:: AUSGEWÄHLTER TEXT

Montag, 11. Dezember 2006
Die amerikanische Journalistin S.I. Rosenbaum zeichnet auch (nicht "nebenbei") Comix, mit recht unterschiedlichem Ansatz, Stil und Kraft. Aber die kurze, auf einer Seite erzählte Geschichte von der 16-jährigen Simone, die Trapezartistin werden will, ist schon stark: komprimiert, lakonisch und ein hübsches Beispiel für die "Eisberg"-Theorie. Der größte Teil der Bedeutung liegt tief unter Wasser. Loustal hat so etwas drauf.
Ich weiß nicht, ob man das letzte Bild groß ausdrucken und über den Schreibtisch hängen darf. Ich würde es tun.
Suspended Life gibt es hier.

Freitag, 8. Dezember 2006
Diva kurz vor Atempause. Tusche, Papier. 1990. Privatbesitz.
Man muß im Leben auch verlieren können.

Donnerstag, 7. Dezember 2006
Sönke hat da einiges falsch gemacht. Er hat zum Beispiel seinem eigenen Stoff nicht vertraut, dabei wird er nie einen größeren bekommen. Die Musik (diese Musik!) machte auch viel kaputt. Aber nun gut und trotzdem Danke. Das sind jetzt halt die Bilder, die wir haben. Danke auch dafür, noch einmal deutlich gemacht zu haben, was für eine pomadige Type Ballack ist. "Wie, erst Stuttgart, dann zurück nach Berlin?" nölte er sinngemäß. "Totaaaal anstrengend."

::::
:: BEREITGESTELLTES MATERIAL

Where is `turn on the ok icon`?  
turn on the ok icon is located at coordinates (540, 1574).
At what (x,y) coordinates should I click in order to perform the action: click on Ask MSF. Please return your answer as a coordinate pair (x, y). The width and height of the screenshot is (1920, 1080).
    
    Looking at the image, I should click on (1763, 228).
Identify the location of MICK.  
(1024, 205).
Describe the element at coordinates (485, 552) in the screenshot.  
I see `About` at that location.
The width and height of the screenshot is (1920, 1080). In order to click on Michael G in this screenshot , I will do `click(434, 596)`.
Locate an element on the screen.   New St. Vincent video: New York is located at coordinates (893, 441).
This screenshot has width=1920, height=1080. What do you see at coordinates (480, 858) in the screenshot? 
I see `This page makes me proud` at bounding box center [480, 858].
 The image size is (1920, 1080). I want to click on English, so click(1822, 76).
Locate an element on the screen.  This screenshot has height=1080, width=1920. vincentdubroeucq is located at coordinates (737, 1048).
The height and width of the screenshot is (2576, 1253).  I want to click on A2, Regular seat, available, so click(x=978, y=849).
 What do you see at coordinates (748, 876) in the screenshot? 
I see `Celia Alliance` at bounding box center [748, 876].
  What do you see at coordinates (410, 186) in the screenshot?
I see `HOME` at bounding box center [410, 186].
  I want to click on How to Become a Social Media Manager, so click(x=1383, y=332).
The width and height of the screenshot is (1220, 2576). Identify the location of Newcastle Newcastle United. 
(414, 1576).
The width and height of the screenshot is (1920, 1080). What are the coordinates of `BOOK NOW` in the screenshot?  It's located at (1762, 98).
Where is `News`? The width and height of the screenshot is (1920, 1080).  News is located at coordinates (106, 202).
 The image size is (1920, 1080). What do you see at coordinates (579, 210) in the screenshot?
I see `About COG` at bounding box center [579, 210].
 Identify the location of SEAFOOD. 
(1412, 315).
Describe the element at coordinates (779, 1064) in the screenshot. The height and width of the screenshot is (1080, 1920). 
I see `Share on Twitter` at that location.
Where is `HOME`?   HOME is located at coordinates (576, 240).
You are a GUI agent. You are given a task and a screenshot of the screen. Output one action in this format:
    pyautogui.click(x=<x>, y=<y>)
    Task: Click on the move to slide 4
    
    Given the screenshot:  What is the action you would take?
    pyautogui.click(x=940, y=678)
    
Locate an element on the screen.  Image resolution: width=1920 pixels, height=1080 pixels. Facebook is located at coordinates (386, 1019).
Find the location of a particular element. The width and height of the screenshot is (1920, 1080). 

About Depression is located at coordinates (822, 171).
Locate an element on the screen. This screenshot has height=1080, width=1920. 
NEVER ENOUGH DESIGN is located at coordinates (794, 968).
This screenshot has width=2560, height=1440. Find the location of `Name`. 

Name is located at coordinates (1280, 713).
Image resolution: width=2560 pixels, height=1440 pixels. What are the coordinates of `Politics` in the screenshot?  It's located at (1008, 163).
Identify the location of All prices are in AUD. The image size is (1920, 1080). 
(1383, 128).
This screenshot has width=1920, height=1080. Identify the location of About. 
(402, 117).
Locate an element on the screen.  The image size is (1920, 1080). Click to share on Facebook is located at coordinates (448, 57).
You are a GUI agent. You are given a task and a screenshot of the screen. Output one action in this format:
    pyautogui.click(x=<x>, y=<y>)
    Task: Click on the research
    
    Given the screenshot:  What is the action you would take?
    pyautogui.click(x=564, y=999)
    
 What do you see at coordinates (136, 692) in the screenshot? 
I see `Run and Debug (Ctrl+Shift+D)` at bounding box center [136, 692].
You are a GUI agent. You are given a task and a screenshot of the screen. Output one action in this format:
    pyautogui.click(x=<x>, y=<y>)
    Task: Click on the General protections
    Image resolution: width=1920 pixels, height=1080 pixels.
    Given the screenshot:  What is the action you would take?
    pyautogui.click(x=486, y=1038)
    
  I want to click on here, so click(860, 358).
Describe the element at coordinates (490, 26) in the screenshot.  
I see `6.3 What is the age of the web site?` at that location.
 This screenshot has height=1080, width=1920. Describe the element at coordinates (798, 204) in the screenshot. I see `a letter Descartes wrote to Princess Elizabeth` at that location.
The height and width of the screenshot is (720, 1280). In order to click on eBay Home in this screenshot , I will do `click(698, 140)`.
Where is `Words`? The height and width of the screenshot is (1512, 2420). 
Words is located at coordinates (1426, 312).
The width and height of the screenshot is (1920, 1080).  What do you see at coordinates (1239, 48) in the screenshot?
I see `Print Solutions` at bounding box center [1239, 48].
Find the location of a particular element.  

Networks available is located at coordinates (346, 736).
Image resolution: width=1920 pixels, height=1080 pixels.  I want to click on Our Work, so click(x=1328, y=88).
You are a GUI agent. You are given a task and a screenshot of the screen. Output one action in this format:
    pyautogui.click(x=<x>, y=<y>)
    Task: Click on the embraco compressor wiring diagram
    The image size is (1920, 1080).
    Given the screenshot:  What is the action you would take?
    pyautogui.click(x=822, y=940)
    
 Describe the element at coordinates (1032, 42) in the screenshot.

::::

Nennen Sie jedes Datum, unter dem im ausgewählten Text ein Eintrag steht, jeweils mit Wochentag. Stützen Sie sich ausschließlich auf den ausgewählten Text.

- Montag, 11. Dezember 2006
- Freitag, 8. Dezember 2006
- Donnerstag, 7. Dezember 2006